Death in the East

Home > Mystery > Death in the East > Page 25
Death in the East Page 25

by Abir Mukherjee


  Like every schoolboy in England, I’d been taught the story, but I’d never believed in its literal truth. Not until now.

  The slaughter went on, and those, like Preston, who’d seen it before began to retreat inside. I stayed, rooted to the spot, my head a maelstrom of emotions. A door opened behind me and a pool of yellow light spilled onto the veranda. I caught the scent of a familiar perfume, and then Emily Carter was beside me, placing a silk-gloved hand softly on the balustrade.

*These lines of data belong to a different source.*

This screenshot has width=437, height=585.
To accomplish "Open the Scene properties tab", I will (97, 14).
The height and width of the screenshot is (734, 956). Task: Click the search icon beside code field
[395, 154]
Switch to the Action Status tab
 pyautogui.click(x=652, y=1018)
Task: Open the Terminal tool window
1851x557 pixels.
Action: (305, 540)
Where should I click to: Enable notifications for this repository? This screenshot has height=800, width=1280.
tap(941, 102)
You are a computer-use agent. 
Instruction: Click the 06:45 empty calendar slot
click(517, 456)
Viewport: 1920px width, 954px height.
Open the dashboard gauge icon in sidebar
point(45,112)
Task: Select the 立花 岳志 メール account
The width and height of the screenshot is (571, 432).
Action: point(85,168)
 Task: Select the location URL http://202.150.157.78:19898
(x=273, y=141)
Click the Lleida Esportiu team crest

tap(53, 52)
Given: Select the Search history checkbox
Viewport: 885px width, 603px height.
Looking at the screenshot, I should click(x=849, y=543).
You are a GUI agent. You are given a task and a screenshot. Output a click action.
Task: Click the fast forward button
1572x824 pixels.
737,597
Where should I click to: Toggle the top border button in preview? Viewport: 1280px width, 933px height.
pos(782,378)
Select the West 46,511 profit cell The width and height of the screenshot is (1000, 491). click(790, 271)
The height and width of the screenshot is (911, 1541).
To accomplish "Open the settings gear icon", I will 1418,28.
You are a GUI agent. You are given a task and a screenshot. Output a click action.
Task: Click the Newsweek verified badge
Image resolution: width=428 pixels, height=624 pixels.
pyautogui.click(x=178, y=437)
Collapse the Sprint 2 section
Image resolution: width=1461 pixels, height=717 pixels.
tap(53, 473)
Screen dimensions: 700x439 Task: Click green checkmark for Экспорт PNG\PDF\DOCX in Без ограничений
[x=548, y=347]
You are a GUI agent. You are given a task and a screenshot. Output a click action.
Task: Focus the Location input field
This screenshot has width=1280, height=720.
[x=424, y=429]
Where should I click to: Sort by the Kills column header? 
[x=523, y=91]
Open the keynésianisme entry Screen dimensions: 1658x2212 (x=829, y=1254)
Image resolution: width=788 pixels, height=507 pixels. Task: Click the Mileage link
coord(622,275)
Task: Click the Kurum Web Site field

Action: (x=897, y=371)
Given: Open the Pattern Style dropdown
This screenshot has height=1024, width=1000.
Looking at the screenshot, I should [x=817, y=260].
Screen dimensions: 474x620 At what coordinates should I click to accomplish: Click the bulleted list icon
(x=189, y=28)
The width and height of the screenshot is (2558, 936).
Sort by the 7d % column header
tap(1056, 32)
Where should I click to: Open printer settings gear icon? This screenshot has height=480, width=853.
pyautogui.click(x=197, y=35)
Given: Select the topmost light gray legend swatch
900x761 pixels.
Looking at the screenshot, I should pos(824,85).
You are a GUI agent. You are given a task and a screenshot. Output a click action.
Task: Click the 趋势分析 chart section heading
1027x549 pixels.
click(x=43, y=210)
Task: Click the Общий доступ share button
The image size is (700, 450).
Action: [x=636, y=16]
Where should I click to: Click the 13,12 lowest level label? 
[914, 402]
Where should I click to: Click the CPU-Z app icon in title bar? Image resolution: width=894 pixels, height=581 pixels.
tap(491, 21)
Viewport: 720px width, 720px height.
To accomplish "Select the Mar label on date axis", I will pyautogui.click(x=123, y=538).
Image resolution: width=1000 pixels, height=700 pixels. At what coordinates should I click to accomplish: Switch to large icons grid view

  For a moment I was speechless.

  ‘Enjoying the view, Captain?’

  I said nothing.

  ‘They’re starlings,’ she said. ‘Suicide birds.’

  I watched as in the valley below a group of tribesmen set about those birds still alive with clubs and sticks.

  ‘Why do they do it?’

  ‘Fear,’ she said. ‘The same reason men the world over attack anything they don’t understand.’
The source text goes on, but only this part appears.